─── Data ───

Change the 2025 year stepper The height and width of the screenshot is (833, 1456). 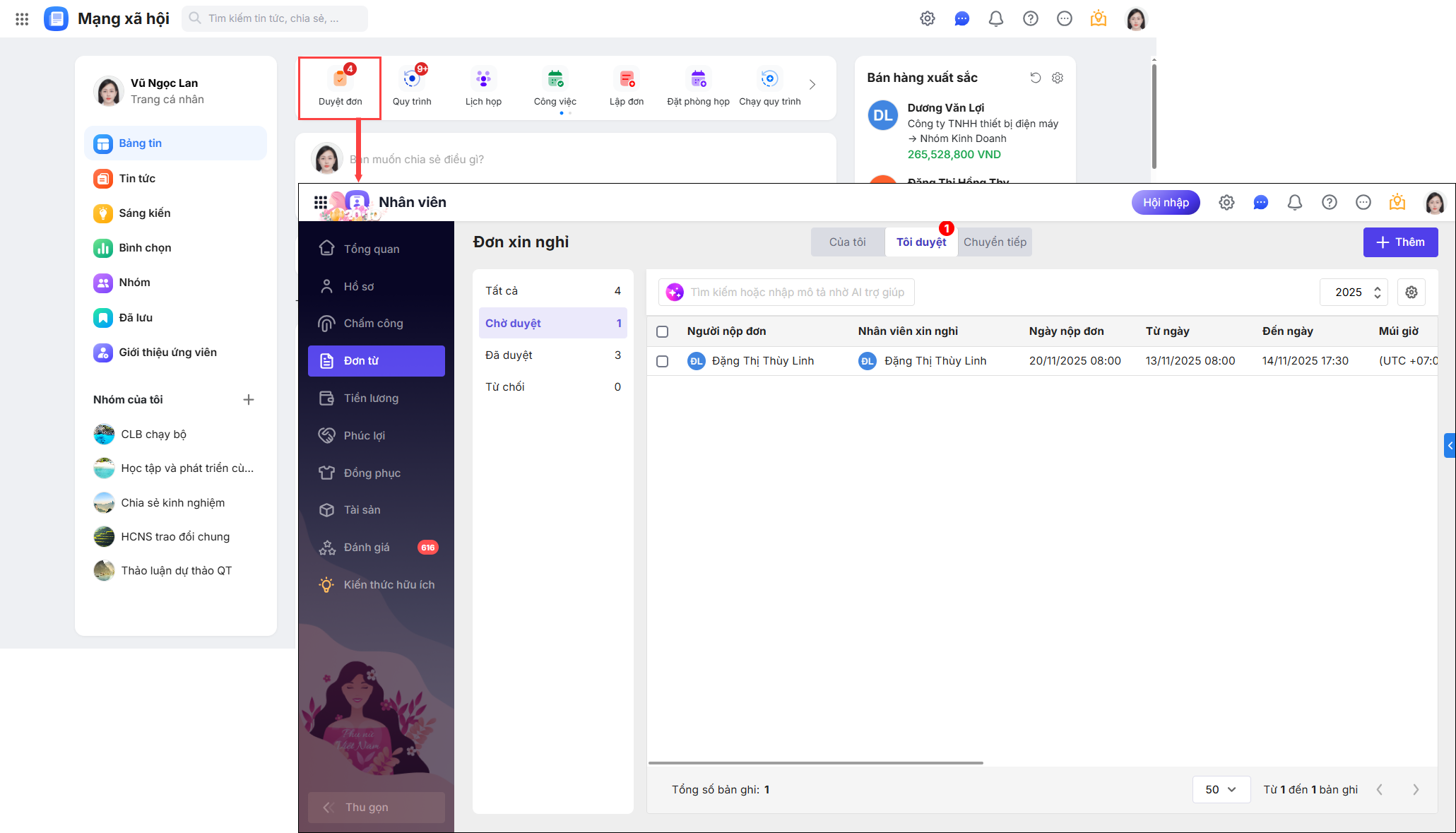point(1377,293)
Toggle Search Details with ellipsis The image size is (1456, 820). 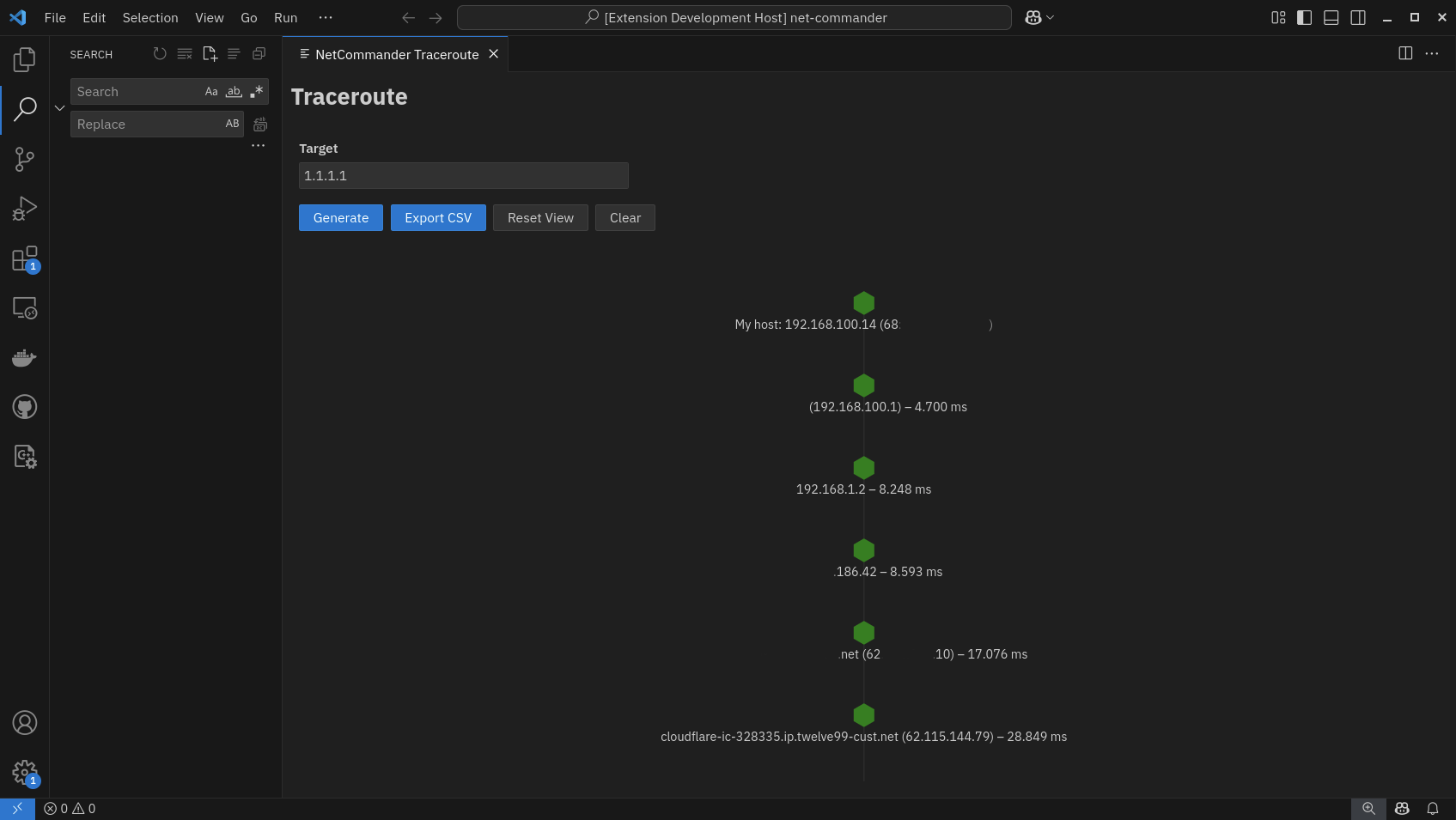[x=258, y=144]
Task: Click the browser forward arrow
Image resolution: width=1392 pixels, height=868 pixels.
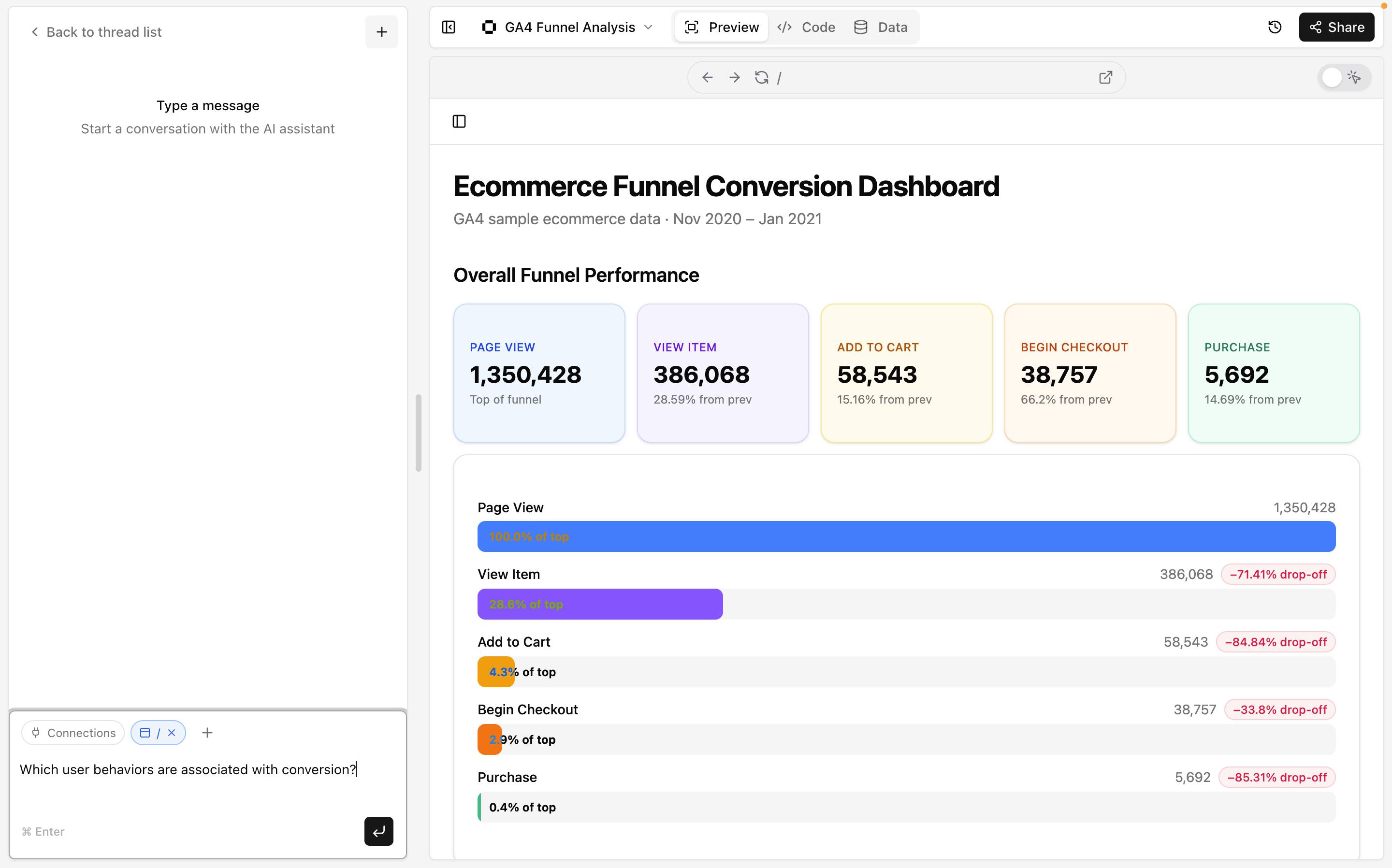Action: 734,77

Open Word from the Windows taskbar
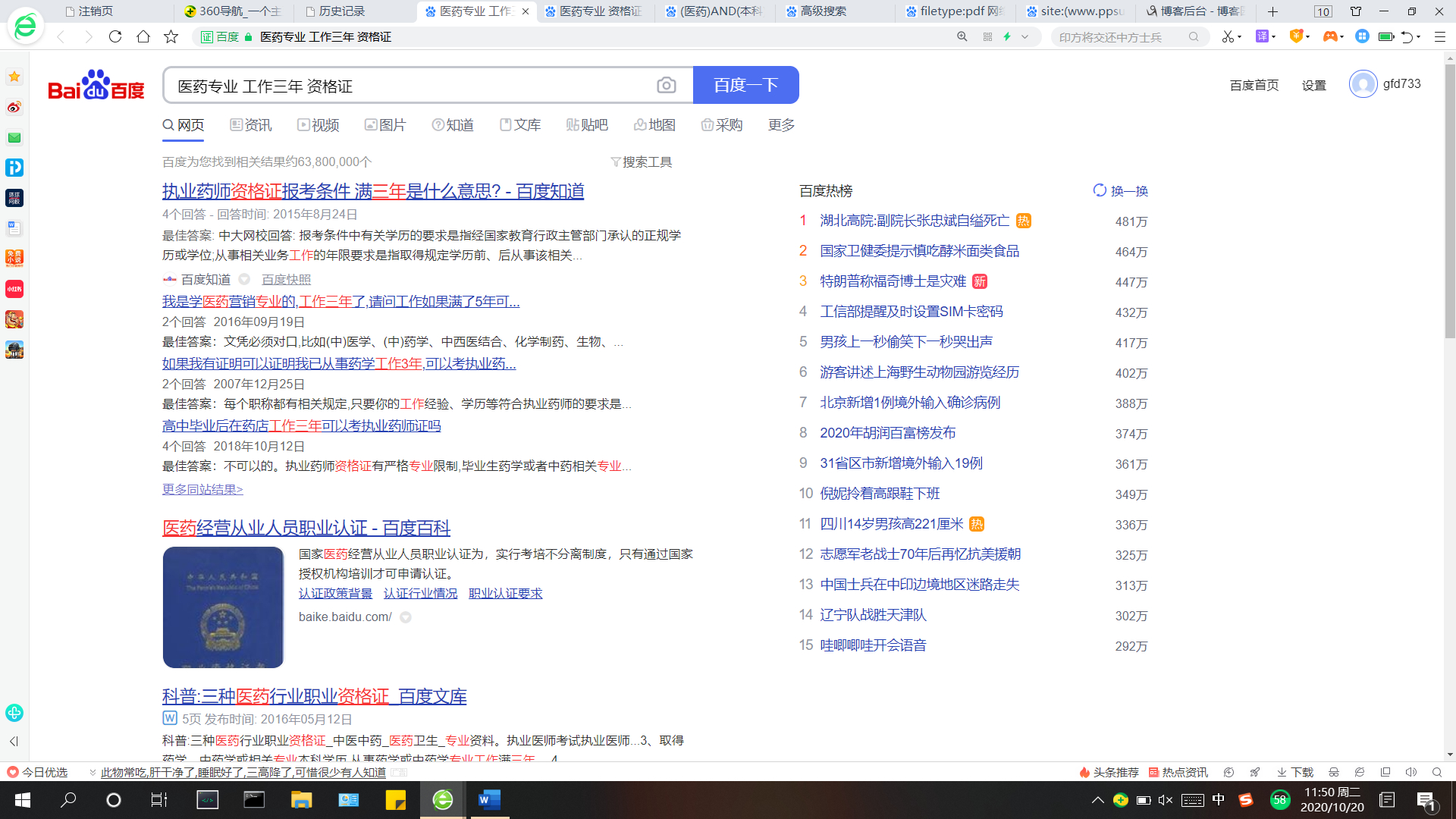tap(489, 799)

───

→ Task requirements: Where the line containing "Task: Click the browser forward arrow" appears, begin writing out the lines word for word, and continue through the last line of the data, leaving out pictures.

→ Task response:
Task: Click the browser forward arrow
Image resolution: width=1392 pixels, height=868 pixels.
Action: 734,77

Open Word from the Windows taskbar
tap(489, 799)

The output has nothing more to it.